Early Fire Prevention Campaigns

2006

Initially the Forest Service used Bambi, from the Walt Disney film, on its posters, but Bambi was only loaned to them by Disney for one year, so a new animal mascot had to be created. The bear's first poster was prepared on August 9, 1944. In 1952, after Smokey Bear became popular enough to attract commercial interest, The Smokey Bear Act, an Act of Congress was passed to take Smokey out of the public domain and place him under the control of the Secretary of Agriculture. The Act provided for the use of Smokey's royalties for continued education on forest fire prevention.

 

It is the longest running public-service campaign in U.S. history.
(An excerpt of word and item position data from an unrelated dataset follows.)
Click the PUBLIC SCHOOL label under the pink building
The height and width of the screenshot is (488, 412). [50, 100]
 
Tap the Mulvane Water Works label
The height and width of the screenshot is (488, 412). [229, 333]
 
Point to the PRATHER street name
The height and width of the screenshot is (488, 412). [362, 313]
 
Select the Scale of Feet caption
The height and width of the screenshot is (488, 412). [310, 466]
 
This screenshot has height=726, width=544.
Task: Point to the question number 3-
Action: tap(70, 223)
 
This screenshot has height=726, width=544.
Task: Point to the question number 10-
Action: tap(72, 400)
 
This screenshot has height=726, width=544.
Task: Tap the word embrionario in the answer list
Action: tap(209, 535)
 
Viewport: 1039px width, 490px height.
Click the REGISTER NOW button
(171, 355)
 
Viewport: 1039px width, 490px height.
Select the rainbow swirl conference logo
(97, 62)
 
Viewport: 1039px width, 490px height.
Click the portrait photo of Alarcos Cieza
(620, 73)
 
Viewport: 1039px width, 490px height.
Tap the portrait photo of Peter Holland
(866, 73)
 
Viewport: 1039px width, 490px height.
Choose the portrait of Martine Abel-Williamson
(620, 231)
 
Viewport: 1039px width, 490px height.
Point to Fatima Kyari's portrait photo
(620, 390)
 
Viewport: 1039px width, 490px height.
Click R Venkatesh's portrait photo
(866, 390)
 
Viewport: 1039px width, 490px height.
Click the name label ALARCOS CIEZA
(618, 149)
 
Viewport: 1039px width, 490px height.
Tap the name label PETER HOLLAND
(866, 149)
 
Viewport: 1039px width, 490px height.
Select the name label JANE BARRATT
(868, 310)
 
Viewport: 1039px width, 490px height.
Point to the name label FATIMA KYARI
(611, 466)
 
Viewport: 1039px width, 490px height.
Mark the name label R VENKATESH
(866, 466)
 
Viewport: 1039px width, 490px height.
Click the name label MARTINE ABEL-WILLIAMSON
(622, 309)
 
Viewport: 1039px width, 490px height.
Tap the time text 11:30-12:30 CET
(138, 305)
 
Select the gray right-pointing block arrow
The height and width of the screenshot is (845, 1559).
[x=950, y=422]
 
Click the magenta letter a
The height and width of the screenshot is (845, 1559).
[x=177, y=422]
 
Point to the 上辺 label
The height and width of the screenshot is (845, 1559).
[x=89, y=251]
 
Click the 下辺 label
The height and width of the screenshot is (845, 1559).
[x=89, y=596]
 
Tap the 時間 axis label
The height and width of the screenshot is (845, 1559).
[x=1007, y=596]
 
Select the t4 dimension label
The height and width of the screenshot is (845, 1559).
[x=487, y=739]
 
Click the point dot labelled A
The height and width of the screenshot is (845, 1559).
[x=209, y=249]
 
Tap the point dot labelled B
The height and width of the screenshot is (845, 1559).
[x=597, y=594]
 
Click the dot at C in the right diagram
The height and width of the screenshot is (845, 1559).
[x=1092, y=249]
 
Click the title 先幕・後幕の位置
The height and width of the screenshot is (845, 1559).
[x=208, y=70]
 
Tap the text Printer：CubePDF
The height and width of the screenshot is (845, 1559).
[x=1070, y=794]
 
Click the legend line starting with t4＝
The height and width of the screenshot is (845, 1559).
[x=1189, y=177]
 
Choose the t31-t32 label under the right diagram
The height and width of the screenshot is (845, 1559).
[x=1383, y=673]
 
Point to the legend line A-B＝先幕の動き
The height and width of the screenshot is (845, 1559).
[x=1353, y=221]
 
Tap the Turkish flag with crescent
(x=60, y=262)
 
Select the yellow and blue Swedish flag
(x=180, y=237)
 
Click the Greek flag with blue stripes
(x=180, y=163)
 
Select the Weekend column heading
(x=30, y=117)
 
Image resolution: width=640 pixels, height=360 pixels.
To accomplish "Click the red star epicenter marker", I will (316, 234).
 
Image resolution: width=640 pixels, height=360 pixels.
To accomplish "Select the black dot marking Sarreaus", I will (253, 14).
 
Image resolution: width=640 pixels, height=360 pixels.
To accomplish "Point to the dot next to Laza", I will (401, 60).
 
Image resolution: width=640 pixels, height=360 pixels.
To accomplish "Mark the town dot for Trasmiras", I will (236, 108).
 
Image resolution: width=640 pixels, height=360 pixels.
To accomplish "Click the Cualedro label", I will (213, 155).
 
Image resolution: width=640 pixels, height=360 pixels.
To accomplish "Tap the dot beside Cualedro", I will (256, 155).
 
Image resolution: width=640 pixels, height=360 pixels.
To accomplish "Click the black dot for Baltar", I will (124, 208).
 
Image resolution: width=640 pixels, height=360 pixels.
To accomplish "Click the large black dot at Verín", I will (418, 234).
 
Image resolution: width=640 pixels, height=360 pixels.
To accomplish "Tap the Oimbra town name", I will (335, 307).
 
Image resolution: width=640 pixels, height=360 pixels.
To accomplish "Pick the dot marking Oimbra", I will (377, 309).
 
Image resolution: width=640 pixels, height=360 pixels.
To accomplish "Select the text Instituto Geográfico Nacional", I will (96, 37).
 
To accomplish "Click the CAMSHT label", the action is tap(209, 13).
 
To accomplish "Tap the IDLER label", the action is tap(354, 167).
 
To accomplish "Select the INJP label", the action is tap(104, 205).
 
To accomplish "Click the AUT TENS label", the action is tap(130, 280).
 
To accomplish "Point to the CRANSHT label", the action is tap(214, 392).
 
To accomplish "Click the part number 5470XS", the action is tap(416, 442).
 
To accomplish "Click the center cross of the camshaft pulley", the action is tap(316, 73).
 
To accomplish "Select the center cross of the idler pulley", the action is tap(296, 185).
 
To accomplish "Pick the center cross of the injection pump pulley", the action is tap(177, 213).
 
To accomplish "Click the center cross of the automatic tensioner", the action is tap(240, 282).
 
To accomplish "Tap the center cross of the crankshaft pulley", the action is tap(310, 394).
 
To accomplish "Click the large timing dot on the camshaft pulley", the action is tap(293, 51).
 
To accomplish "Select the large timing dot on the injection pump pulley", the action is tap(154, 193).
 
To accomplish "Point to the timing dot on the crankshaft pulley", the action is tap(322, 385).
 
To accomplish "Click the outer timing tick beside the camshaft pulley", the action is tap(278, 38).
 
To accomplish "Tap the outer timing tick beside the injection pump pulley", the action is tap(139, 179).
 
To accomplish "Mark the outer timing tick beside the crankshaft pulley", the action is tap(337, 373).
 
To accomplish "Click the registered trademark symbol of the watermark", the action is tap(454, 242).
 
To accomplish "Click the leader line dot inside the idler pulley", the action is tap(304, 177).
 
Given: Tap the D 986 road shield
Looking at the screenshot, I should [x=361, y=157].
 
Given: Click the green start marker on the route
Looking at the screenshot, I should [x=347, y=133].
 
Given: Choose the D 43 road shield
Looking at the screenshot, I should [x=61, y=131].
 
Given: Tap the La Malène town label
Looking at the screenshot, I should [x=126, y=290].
The initial 1944 cartoon was drawn by Albert Staehle, but for the next 40 years his full-time artist and promoter was Forest Service employee Rudy Wendelin. At the height of his popularity, Smokey received so much fan mail that he was assigned his own ZIP Code, 20252.

 

SmokeySmokey's real-life counterpart was a black bear cub who in the spring of 1950 was caught in the Capitan Gap fire, a wildfire in the Capitan Mountains of New Mexico. He had climbed a tree to escape the blaze, but his paws and hind legs had been burned. At first he was called Hotfoot Teddy, but was later redubbed Smokey, after the mascot. A local rancher who had been helping fight the fire took the cub home with him, but he needed veterinary aid so a New Mexico Department of Game and Fish Ranger took the bear to Santa Fe. Smokey was sent to the National Zoo in Washington, DC.  Smokey is typically depicted as a bear in a biped humanoid form wearing blue jeans and a flatbrimmed campaign hat. He is presumably wearing the campaign hat because at that time park rangers often wore them.

 

For a short time The Smokey the Bear Campaign also included a wife and a cub, named Smokeout the Bear.